Si tu aimes ce que tu as, tu auras tout ce que tu voudras. Ce proverbe catalan résume à merveille le chemin que la Catalogne a pris et continue à prendre pour prendre en main son destin.
Ce n’est pas difficile de prendre son destin en main quand on l’a déjà pris en conscience. Je l’ai vu. Je l’ai vécu. Et, en Kabyle amoureux de la vie, j’ai des pincements de jalousie. Une jalousie positive, bien sûr. Sélectionné pour cette nouvelle résidence d’écriture à Olot (Faber), dans la Garrotxa, la fascination fut immédiate. Mon espagnol et mon français arrivent, tant bien que mal, à me sauver. Je comprends, més o menys, la langue catalane. "Molt bé!" (Très bien) m’encourage-t-on à chaque fois que j’apprends un mot ou deux.
Comme chaque être humain en voyage, je me laisse porter par le jeu de la comparaison. Un jeu parfois sérieux, d’autres marrant. La Catalogne, Tamurt (La Kabylie). Les Catalans, les Kabyles. Des contextes historiques et sociaux différents, certes, mais quand Anna Ballbona (auteure d’expression catalane) me raconte comment son grand-père a vécu, ça me rappelle comment le mien a vécu. Et les deux s’assirent autour d’un feu pour que leurs mères leur racontent des contes. Les deux apprirent la langue de leurs mères à travers le conte, le poème, les interactions de la vie de tous les jours, à travers un savoir gorgé d’expérience de la vie, pas dans les écoles et les instituts.
Plusieurs Catalans durant la dictature de Franco furent persécutés, tués ou chassés. Leur langue bannie. Ce qui me rappelle Boumediene. Cela me rappelle les années où la langue kabyle était interdite même dans les rues.
Depuis, l’Histoire a fait son chemin. Elle a gratifié les Catalans, très peu les Kabyles.
Je le vois ici à Olot et dans les villages autour. Je vois la fierté d’être catalan dans les yeux des gens dans les rues. Dans leur "Bon dia!”. Dans leurs librairies pleines de livres écrits dans leur propre langue. Je le constate dans les discussions littéraires, politiques, sociales. Je le constate dans leurs chaines de télévisions et radiophoniques prolifiques. Je le perçois dans leurs cinémas, dans leurs théâtres, dans leurs villes et villages propres et beaux. La Catalogne n’est pas folklorique. La Catalogne aime ses écrivains, ses artistes, ses chercheurs, ses créateurs, ses historiens… et elle leur réserve une place de choix. Un peu moins que les joueurs de Barça, vrai, mais ils ont leur place, leurs éditeurs, leurs critiques littéraires sur des magazines, des journaux en langue catalane.

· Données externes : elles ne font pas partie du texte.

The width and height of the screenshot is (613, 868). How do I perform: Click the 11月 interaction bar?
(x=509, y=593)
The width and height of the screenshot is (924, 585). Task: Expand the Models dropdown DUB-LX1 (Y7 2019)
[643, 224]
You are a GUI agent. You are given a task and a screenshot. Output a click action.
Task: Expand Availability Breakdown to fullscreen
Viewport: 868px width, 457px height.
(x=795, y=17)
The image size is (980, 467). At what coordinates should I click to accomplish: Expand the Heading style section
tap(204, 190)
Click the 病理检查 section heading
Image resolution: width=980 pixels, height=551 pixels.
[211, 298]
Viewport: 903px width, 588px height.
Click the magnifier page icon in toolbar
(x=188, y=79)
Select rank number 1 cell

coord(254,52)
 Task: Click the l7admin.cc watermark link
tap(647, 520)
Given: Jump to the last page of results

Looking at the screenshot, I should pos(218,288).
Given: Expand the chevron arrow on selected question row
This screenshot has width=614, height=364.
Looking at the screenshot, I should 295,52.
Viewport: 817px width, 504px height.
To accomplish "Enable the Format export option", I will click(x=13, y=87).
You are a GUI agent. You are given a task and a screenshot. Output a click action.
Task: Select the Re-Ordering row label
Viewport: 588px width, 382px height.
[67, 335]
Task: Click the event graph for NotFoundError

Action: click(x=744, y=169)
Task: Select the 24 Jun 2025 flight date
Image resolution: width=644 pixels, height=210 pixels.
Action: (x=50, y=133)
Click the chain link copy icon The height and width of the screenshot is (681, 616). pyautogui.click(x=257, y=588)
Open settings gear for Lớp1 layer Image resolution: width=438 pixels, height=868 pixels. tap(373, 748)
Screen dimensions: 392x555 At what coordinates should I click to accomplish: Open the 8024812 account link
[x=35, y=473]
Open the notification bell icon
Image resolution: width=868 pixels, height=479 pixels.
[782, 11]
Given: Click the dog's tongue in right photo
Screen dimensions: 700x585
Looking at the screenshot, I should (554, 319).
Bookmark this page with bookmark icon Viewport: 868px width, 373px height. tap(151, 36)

Je m’émerveille à chaque fois que je suis devant la façade d’une librairie, devant un kiosk de journaux, devant les affiches de ciné ou de théâtre, devant une plaque de renseignements. Comme un gamin, je me mets à rêver. Je me vois en Kabylie devant une librairie oùles livres écrits en kabyle sont bien rangés, bien affichés, pas abandonnés dans l’arrière-boutique ou jetés dans un coin poussiéreux. Je me vois di Tmurt attablé dans un resto entrain de choisir dans un menu écrit en kabyle. Je m’imagine dans une bibliothèque à Fréha ou Tizi Ouzou entrain de feuilleter le dernier livre de Salem Zenia ‘Jo soc l’estranger’ (Nekk d ajentaḍ) que j’ai trouvé, en version bilingue (catalan et kabyle), dans une librairie à Olot.
Les Catalans ont conscience de ce qu’ils ont et ils savent comment le chérir. Riches ou pas riches, la majorité est versée dans la chose culturelle et littéraire. Plusieurs de leurs entrepreneurs investissent et sponsorisent l’art et la littérature, essence de tout un peuple. Tous et toutes, à part ceux qui s’abreuvent d’oralité seulement, lisent et écrivent dans leur langue.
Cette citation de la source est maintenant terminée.